== Task to complete ==
Write out the lines below word for word, omitting the pictures.

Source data

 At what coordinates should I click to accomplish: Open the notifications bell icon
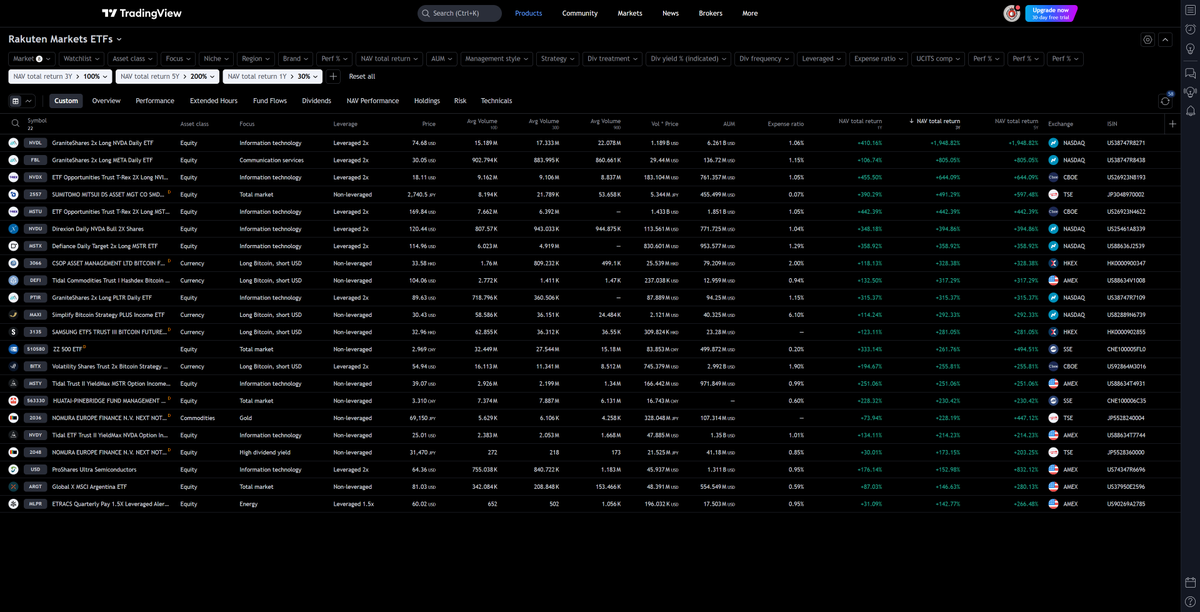click(x=1189, y=110)
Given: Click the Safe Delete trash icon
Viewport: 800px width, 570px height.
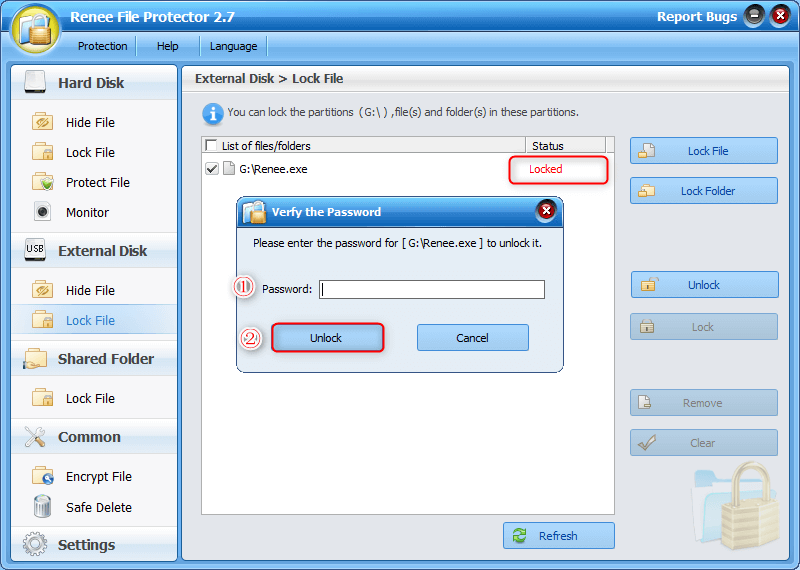Looking at the screenshot, I should point(42,507).
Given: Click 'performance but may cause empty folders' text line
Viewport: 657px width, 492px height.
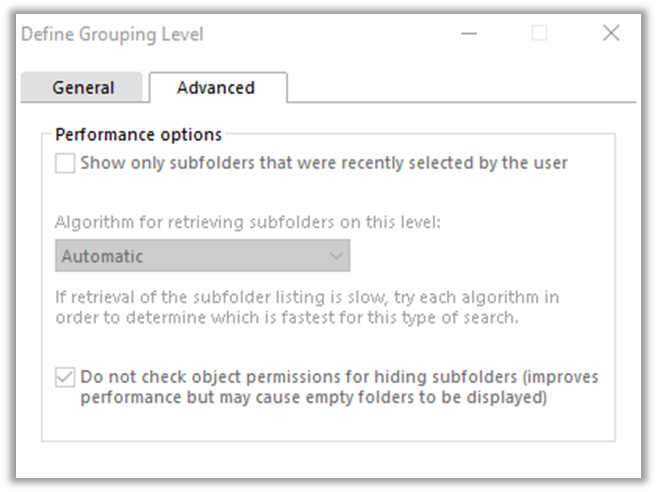Looking at the screenshot, I should coord(313,397).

== Result of the exercise ==
 At what coordinates should I click to accomplish: Open the notifications bell icon
click(x=1189, y=110)
Given: Click the Safe Delete trash icon
Viewport: 800px width, 570px height.
Looking at the screenshot, I should point(42,507).
Given: Click 'performance but may cause empty folders' text line
Viewport: 657px width, 492px height.
Looking at the screenshot, I should coord(313,397).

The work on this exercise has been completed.